• _Exercise goal_
Pull out each line of the records that contains the word "dimensions", and copy those lines in their original order.

Lines of data:
** BEGIN **

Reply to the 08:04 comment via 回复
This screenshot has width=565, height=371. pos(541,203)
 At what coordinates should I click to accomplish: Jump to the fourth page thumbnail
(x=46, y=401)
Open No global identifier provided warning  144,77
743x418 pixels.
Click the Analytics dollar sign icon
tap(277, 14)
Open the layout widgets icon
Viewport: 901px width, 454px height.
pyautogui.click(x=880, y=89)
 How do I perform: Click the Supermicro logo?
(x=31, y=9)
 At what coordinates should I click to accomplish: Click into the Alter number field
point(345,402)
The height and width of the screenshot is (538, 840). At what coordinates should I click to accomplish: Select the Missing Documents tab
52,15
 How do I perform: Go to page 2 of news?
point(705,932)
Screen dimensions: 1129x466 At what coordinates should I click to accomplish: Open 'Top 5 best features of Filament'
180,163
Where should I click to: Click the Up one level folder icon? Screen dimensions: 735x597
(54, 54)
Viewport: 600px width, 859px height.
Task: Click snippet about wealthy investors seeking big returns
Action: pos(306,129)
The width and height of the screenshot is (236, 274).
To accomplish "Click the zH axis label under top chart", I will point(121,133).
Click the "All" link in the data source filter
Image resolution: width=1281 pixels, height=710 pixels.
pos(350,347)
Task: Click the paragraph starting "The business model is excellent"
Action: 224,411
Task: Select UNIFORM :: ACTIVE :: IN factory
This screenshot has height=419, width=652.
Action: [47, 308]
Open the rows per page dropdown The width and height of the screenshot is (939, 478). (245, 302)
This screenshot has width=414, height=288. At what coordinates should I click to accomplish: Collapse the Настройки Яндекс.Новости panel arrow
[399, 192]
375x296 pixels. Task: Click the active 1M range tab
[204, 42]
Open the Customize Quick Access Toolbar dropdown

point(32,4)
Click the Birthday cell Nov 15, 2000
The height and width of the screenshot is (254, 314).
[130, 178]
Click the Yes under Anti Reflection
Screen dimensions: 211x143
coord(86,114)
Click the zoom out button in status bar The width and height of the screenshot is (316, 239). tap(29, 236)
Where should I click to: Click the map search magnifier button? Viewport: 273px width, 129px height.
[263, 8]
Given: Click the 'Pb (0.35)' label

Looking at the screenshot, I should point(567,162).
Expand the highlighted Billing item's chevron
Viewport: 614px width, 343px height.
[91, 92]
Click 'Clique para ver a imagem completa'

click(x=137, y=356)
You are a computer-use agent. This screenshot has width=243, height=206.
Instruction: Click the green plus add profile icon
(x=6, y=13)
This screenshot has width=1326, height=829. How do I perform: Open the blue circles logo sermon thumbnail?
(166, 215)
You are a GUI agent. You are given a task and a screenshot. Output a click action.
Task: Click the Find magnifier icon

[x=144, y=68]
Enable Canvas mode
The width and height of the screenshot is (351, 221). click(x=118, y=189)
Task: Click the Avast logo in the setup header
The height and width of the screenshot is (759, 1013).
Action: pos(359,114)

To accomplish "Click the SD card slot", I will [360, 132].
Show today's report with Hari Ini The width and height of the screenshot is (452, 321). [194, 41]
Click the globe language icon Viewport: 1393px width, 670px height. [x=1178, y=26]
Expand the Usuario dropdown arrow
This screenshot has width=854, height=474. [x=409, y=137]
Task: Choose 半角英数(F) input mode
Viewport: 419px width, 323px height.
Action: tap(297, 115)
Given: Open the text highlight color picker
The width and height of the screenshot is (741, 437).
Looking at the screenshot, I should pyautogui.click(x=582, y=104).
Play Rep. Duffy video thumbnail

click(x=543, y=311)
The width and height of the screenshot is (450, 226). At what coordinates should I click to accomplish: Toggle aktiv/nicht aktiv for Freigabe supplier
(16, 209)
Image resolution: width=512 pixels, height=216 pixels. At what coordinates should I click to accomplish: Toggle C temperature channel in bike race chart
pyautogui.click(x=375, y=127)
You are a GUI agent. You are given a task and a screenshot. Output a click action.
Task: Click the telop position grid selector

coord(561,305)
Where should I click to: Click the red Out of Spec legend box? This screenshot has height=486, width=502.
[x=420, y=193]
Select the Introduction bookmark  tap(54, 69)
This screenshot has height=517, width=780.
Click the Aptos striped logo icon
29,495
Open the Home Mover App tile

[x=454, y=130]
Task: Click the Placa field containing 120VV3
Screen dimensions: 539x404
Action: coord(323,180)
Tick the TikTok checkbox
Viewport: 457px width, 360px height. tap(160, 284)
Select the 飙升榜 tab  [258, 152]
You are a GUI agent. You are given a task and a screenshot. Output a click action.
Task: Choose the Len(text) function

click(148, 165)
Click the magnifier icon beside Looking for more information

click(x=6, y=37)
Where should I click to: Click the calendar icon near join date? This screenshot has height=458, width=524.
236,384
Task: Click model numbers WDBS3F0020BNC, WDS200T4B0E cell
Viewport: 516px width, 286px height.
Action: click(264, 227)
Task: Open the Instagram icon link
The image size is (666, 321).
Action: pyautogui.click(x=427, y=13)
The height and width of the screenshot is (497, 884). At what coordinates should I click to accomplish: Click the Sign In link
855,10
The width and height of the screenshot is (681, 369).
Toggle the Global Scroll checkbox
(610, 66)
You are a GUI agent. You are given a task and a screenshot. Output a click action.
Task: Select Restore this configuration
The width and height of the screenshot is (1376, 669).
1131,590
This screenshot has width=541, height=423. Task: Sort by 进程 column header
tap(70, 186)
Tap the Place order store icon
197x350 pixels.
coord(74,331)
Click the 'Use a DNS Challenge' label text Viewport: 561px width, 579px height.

** END **

• _Output of the task_
Screen dimensions: 1129x466 At what coordinates should I click to accomplish: Open 'Top 5 best features of Filament'
Where should I click to: Click the Up one level folder icon? Screen dimensions: 735x597
Screen dimensions: 211x143
Screen dimensions: 539x404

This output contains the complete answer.